Oscar Eleni dal faro neozelandese dove vedi il monte Taranaki e puoi chiedere asilo su uno dei quindicimila astri nascosti dell’universo. Voglia di aria fresca dopo aver brindato all’Olimpiade dell’Italia che adesso può sentirsi più grande del pensionato che andava nei supermercati a rubare formaggi, masticandone un pezzo e poi rimettendoli sullo scaffale. Bello sentir raccontare di un Paese che non ci sembrava così avanti anche nelle discipline dove trovare una pista e il ghiaccio giusto resta un problema. Colpa nostra, come dice il comico della Gialappa’s, meglio così.

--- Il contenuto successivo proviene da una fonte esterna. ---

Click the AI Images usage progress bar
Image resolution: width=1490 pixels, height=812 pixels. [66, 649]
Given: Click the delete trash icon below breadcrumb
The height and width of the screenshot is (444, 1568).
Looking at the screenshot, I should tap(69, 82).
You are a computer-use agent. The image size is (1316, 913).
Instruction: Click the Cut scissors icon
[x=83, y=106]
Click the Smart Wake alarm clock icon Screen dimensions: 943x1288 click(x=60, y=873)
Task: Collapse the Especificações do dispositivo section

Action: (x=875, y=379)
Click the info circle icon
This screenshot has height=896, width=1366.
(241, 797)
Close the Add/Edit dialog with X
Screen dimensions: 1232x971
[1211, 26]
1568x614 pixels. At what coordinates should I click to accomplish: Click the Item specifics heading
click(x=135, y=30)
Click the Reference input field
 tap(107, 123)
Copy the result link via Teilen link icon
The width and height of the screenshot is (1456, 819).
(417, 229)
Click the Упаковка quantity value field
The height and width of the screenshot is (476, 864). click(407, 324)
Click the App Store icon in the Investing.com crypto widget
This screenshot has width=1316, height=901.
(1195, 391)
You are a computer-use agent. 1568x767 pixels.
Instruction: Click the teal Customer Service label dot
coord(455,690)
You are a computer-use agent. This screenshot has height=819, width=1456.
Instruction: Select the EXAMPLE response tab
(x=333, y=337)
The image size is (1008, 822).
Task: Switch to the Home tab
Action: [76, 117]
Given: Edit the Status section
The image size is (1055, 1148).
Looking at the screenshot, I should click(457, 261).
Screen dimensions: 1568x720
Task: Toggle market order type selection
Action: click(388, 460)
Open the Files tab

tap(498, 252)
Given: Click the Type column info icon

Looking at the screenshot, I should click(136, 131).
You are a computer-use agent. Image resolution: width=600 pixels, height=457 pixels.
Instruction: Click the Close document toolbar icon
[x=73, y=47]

Viva la Brignone e la Lollobrigida, campionesse oltre i confini come la Fontana, bravissime regine in una spedizione che se ne va con 30 medaglie sbancando il CONI che in premi, forse, andrà oltre il budget di questa Olimpiade diffusa che ora i francesi imbronciati ci copieranno andando dalla montagna alla Costa Azzurra fra quattro anni.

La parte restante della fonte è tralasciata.